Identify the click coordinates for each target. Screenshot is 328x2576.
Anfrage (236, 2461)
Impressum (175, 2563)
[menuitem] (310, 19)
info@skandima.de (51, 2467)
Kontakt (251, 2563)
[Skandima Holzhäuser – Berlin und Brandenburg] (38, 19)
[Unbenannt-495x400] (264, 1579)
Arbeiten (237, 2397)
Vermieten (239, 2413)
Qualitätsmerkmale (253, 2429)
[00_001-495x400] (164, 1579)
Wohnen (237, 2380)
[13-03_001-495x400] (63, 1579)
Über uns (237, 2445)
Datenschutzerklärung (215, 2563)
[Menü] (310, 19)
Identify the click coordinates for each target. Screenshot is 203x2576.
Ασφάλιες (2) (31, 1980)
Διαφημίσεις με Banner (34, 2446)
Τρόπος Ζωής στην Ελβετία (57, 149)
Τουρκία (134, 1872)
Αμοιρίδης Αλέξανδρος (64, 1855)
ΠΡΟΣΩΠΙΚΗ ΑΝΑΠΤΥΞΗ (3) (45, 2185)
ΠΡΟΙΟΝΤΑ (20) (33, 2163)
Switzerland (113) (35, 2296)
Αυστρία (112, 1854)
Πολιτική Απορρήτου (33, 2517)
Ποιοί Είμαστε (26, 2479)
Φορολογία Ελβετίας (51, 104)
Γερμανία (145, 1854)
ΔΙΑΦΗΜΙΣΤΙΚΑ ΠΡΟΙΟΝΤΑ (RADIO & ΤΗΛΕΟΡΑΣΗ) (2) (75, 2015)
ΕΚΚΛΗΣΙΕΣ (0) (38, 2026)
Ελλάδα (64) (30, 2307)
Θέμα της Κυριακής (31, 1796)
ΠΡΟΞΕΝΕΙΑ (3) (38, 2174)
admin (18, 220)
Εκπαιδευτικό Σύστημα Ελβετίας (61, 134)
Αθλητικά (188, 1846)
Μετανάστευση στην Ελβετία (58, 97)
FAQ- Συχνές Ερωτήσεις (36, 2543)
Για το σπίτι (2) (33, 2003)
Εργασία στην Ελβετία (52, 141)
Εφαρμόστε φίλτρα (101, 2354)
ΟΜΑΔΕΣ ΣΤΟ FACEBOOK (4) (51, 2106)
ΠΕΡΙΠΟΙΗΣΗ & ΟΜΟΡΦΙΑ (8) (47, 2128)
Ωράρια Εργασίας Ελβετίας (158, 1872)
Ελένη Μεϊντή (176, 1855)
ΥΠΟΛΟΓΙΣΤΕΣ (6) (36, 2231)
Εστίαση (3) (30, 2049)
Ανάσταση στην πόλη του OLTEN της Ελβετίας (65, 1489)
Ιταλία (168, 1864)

---+---

**To do**
Every line from the one containing "ΠΡΟΞΕΝΕΙΑ (3) (38, 2174)" through the last line of the entries must be written out verbatim, and no other line.

**Output for this exercise**
ΠΡΟΞΕΝΕΙΑ (3) (38, 2174)
admin (18, 220)
Εκπαιδευτικό Σύστημα Ελβετίας (61, 134)
Αθλητικά (188, 1846)
Μετανάστευση στην Ελβετία (58, 97)
FAQ- Συχνές Ερωτήσεις (36, 2543)
Για το σπίτι (2) (33, 2003)
Εργασία στην Ελβετία (52, 141)
Εφαρμόστε φίλτρα (101, 2354)
ΟΜΑΔΕΣ ΣΤΟ FACEBOOK (4) (51, 2106)
ΠΕΡΙΠΟΙΗΣΗ & ΟΜΟΡΦΙΑ (8) (47, 2128)
Ωράρια Εργασίας Ελβετίας (158, 1872)
Ελένη Μεϊντή (176, 1855)
ΥΠΟΛΟΓΙΣΤΕΣ (6) (36, 2231)
Εστίαση (3) (30, 2049)
Ανάσταση στην πόλη του OLTEN της Ελβετίας (65, 1489)
Ιταλία (168, 1864)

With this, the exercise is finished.